[What you will do]
Reproduce verbatim the rows from the line containing "Task: Toggle Accentuation" through the line containing "Action: [562, 22]", including both of those lines.

[Input data]
[START]
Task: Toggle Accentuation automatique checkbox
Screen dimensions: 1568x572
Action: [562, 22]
[END]
[START]
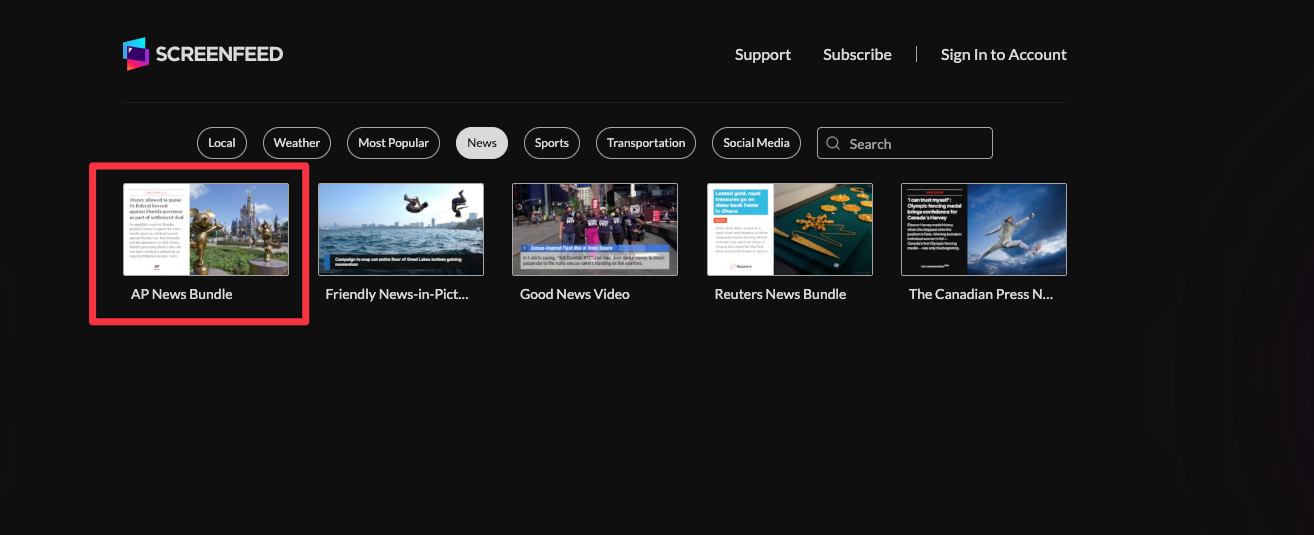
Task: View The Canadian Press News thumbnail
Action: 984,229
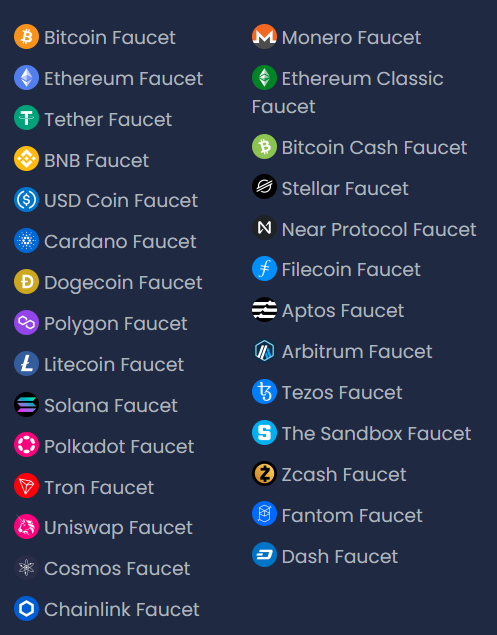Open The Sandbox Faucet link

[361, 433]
[END]
[Exercise solution]
Task: Toggle Accentuation automatique checkbox
Screen dimensions: 1568x572
Action: [562, 22]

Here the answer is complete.